The definitions for a quack are varied, but basically it boils down to “…one who misrepresents their ability and experience in diagnosis and treatment of disease or effects to be achieved by their treatment.” Actually being called a quack in those days was actually not the worst thing a physician could be called. Because of their profession, which often involved life and death, they were at constant risk of being labeled a witch.
“Snake Oil” is another word closely associated with quackery. It comes from the 19th century American traveling medicine shows. Snake oil salesmen hawked their wares with claims their bogus cure-all elixir potions could cure any ailment. Today, the term still generally refers to fraudulent medicinal products.
In earlier times, such medicines were called nostrum remedium, meaning "our remedy" in Latin. They were also known as proprietary or “patent” medicines and were for the most part trademarked, but not actually patented.
Most were made with similar ingredients; vegetable extracts mixed with alcohol, morphine, opium, small amounts of mercury and cocaine. They could be dangerous concoctions since their production was unregulated and prescribed for children as well as adults.
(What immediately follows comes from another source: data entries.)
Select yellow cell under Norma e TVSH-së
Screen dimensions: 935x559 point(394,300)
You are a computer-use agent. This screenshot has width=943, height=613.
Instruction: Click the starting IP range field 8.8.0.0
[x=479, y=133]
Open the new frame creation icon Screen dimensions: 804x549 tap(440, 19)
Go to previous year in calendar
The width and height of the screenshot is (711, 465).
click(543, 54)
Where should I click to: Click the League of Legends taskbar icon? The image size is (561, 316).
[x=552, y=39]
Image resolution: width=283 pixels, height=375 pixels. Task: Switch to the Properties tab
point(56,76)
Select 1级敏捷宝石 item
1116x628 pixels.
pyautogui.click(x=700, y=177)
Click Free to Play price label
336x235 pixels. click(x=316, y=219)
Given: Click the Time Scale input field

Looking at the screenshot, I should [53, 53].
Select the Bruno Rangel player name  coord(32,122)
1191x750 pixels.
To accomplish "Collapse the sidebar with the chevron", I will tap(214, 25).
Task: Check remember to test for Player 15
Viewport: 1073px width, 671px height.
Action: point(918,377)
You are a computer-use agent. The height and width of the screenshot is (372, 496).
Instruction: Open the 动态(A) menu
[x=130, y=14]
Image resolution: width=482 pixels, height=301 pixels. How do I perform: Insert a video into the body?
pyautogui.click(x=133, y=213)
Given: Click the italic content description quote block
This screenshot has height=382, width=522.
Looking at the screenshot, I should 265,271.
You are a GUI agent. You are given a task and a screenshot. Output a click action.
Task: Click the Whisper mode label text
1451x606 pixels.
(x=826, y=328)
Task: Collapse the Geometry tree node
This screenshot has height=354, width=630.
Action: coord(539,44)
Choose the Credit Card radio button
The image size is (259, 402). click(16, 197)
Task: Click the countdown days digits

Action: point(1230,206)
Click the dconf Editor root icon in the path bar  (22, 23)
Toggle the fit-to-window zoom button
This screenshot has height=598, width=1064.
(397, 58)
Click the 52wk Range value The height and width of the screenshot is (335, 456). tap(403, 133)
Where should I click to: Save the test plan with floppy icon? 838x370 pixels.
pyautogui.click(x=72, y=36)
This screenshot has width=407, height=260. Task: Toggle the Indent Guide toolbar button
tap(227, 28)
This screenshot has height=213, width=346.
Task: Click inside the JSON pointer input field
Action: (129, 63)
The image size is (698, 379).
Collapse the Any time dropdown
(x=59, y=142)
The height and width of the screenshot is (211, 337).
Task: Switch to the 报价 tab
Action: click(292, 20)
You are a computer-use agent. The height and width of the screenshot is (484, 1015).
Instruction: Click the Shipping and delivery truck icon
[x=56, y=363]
Unfortunately, many deaths were attributed to their ingestion.
Quack medicines had been prevalent in the British Empire for centuries, including the American colonies. After the American Revolution, quack products began to flood the American market. They had colorful names like Daffy's Elixir Salutis for "colic and griping," Dr. Bateman's Pectoral Drops, and John Hooper's Female Pills and were sold by local merchants.
There were potions asserting cures for venereal diseases, tuberculosis, indigestion, arthritis,baldness, “female complaints" and even cancer. There were even gadgets supposedly capable of enhancing a woman’s bust or men’s genitalia. Many today would be viewed as ludicrous.
There were many other such devices developed in the early 1900s with the advent of electricity. Quack electrical devices using mild electrical current or ultraviolet light, along with pills and liquid remedies, promised miracles.
With an unregulated marketplace, unscrupulous venders thrived. Even well known pharmaceutical companies, such as Bayer, were not beyond reproach with their share of patent medicines. With the expansion of newspapers and other media, advertising of these products exploded, thus contributing to their proliferation.
Regardless, they weren’t without critics. Some physicians and medical societies tried to warn the public pointing out the remedies were worthless from a medical point of view. Rather, they were a major cause of alcoholism and drug addictions. They were joined in their opposition by the temperance movement of the late 1800s who demanded manufacturers disclose the ingredients and use more honest language in their advertising. Of course, they were met with fierce resistance, not only by the remedy makers, but also the press who had become accustomed to huge profits made from advertising sales.
A group of these snake oil producers formed The Proprietary Association in 1881. Naturally, the press sided with them. But, by the 1890s, manufacturers had to use "red clauses" in their advertising contracts. However, these clauses simply voided the contract if a state law regulating nostrums were passed.
Later, in late 1905, Journalist Samuel Hopkins Adams began exposing the industry in a series of articles titled "The Great American Fraud", published in Colliers Weekly. The next year, President Theodore Roosevelt signed the Pure Food and Drug Act.
Today, there are still those trying to peddle quack medicines, gadgets and the like. Don’t believe it? Are you going bald or trying to lose weight? Answer a few advertisements. One might be advised to heed the warning of an old adage. “Let the buyer beware.”